Closing with “Trainsongs” written in the wake of the deaths of Johnny Cash & June Carter, it was a most pleasing set. Some support artists can overestimate their appeal but Rob seemingly underestimated his, he could easily have sold double the numbers of cd’s he brought with him such was the impact he made.

The reason we were gathered, was for the launch of “The Vintage TV Sessions” by Danni Nicholls. Her last record, the excellent “Mockingbird Lane” rightfully garnered a nomination as “Album of the Year” at the recent Americana awards. Normally seen playing either solo or with her trusted sidekick Max Milligan, tonights’ show saw additional support in the shape of drums, keyboards and stand up bass guitar. They certainly provided some oomph for the opening “Long Road Home”. Dressed in a suitably country looking shirt and boots she was clearly enjoying every second, and the next song “Let Somebody Love You” immediately gave us a chance to savour Danni’s excellent trademark vocals.

“Beautifully Gone” had all the swagger of a jazz standard, once again showcasing Danni’s vocal abilities, while “Hey There Sunshine” was suitably upbeat, with some excellent work from Max on guitar. Basia Bartz returned to the stage to provide additional fiddle for my personal favourite, “Feel Again”, although the next song “Beautifully Broken” was not far behind.
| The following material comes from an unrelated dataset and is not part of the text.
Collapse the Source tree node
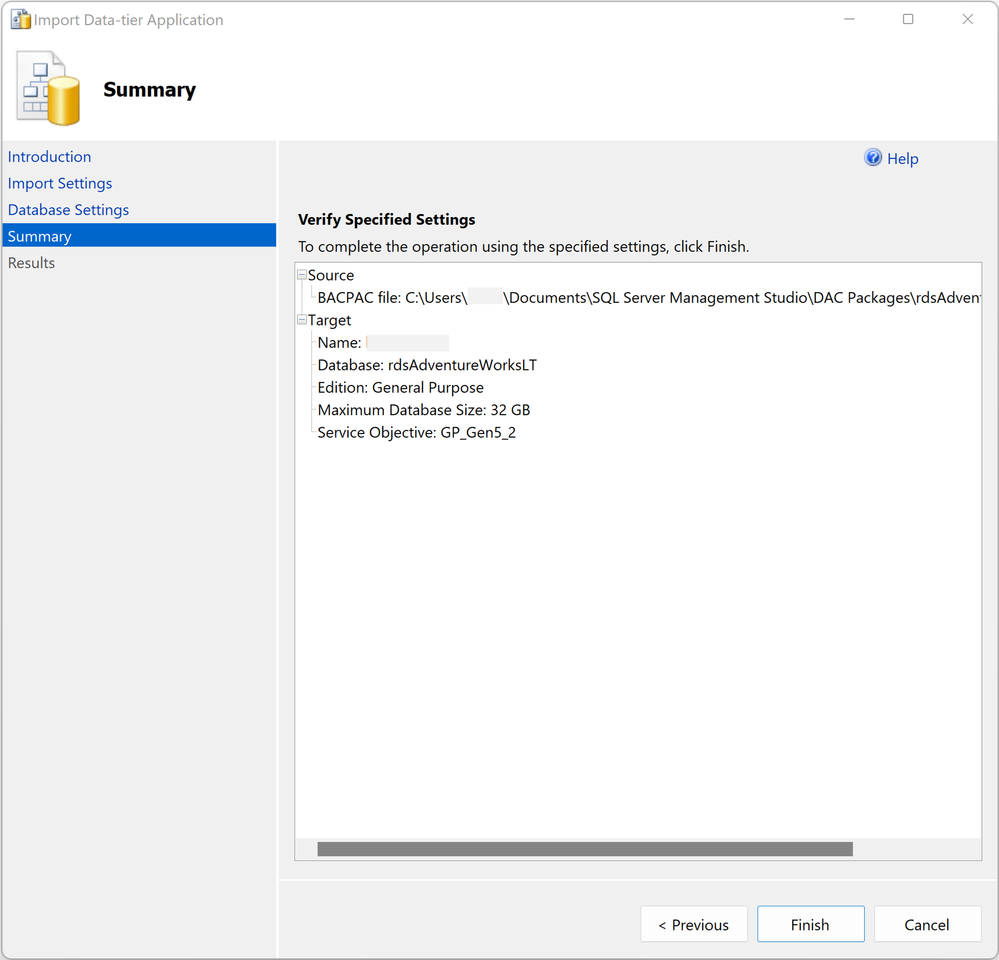Viewport: 999px width, 960px height. (302, 275)
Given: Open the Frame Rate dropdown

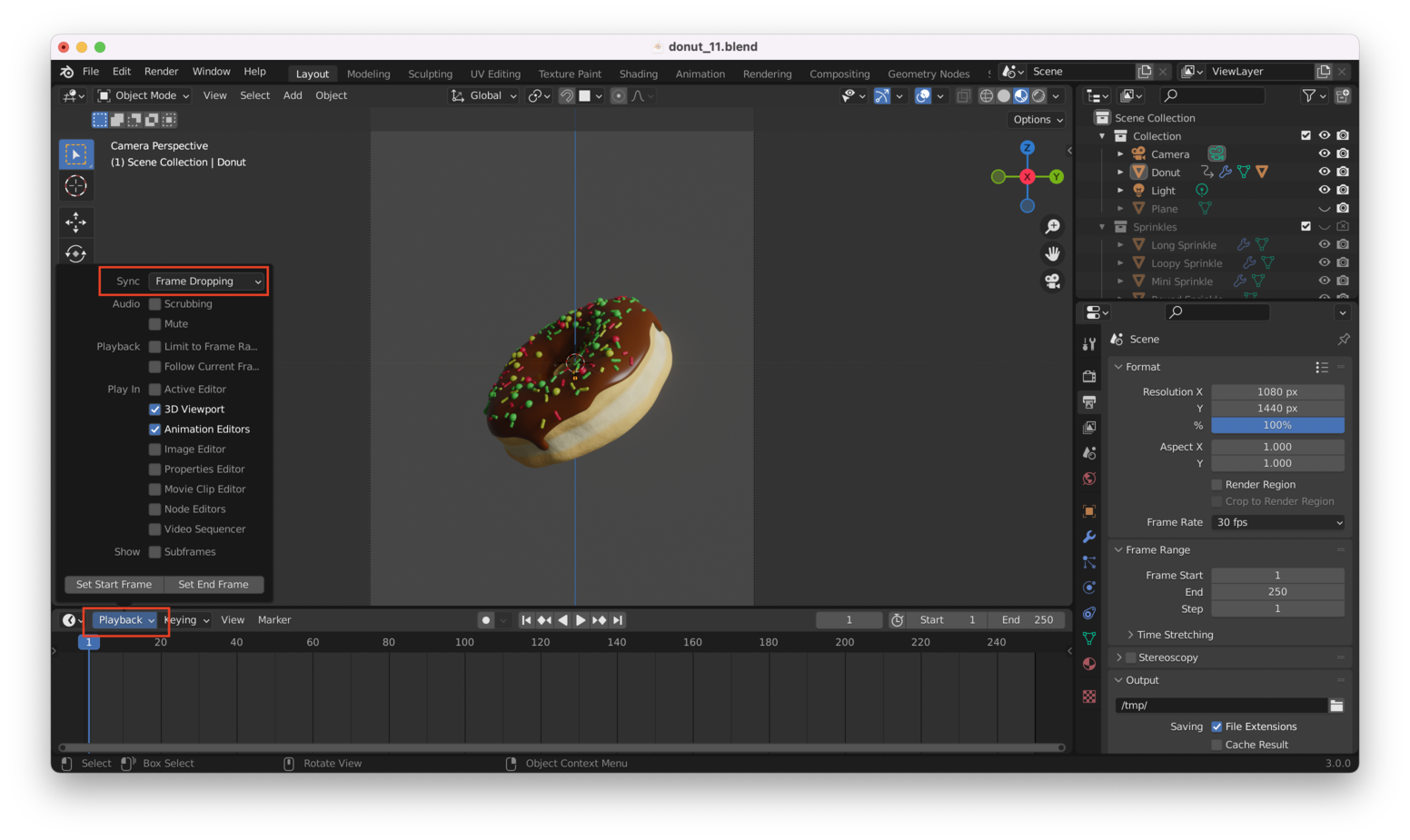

The full band really came to the fore on songs like “Between Forever and Goodbye” however another highlight of the evening was when Danni just played solo on “Leaving Tennessee”.

There was one cover on the night, a Randy Newman song, “Guilty” which had a real bluesy gospel feel to it, ideally suited to the surroundings. Audience participation came into play on “Where The Blue Train Goes” with the assembled mass taking their part on the call and response section. The inconvenience of a broken string came at just the right moment as a guitar was not needed for “Looking Up At The Moon” and gave Rob Corcoran a chance to retrieve his guitar to help the show continue. The main set closed with another pair of communal songs, “Back To Memphis”, and excellent audience humming for “A Little Redemption”.

The encores saw the rousing country song, “Travelling Man” and the traditional set closer “Goodnight Moon”. An excellent album launch, will be followed by a UK tour with Shaking Stevens whose new Americana record Is also well worth investigating, it is a million miles from “Green Door”. One hopes it will raise Danni’s profile higher, she certainly deserves it.